*** Records for this task Section Begins ***

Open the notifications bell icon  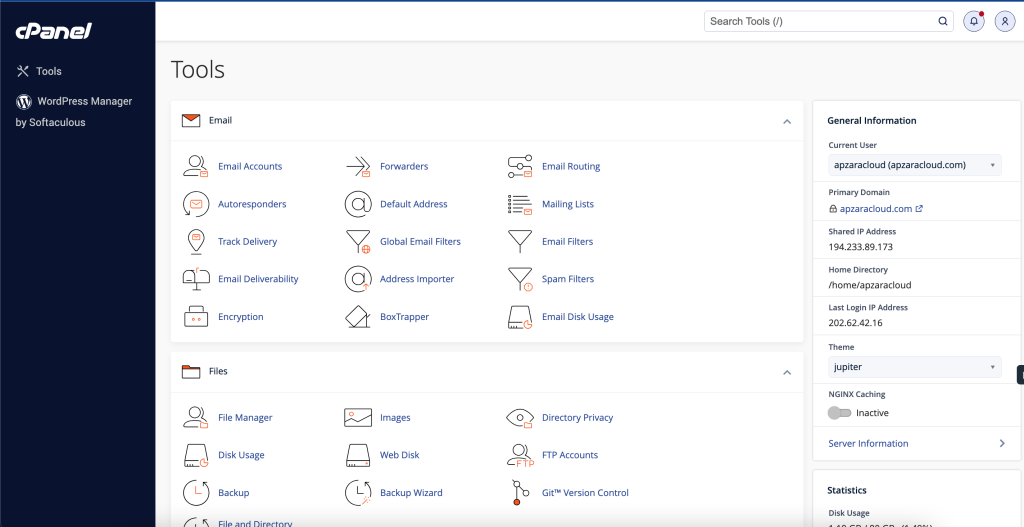pyautogui.click(x=973, y=21)
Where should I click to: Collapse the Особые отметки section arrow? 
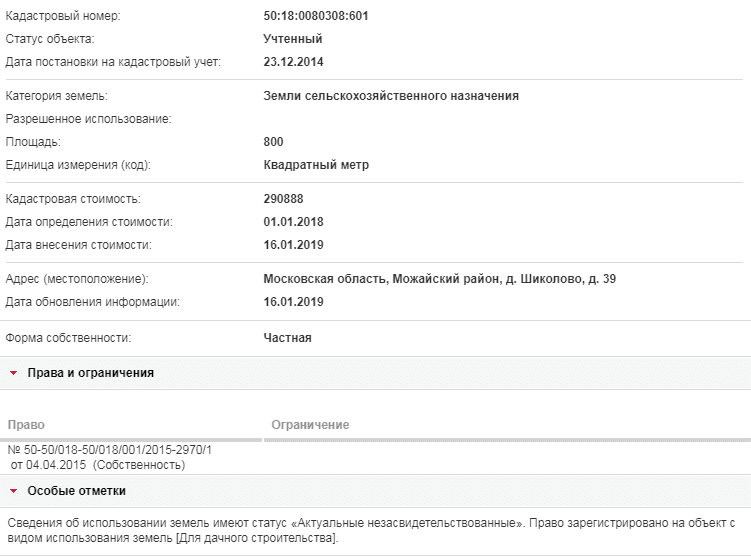(13, 491)
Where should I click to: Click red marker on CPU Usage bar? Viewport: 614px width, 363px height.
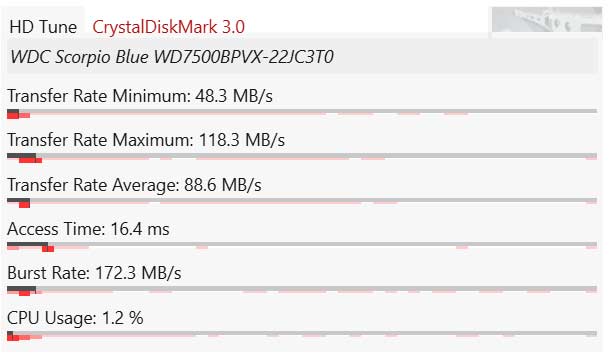[x=13, y=338]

*** Records for this task Section Ends ***

What to do » Pictures don't belong in the copy. Retype exactly the lines from the one with "Where should I click to: Collapse" through the last line of the records.

Answer box »
Where should I click to: Collapse the Особые отметки section arrow? 
(13, 491)
Where should I click to: Click red marker on CPU Usage bar? Viewport: 614px width, 363px height.
[x=13, y=338]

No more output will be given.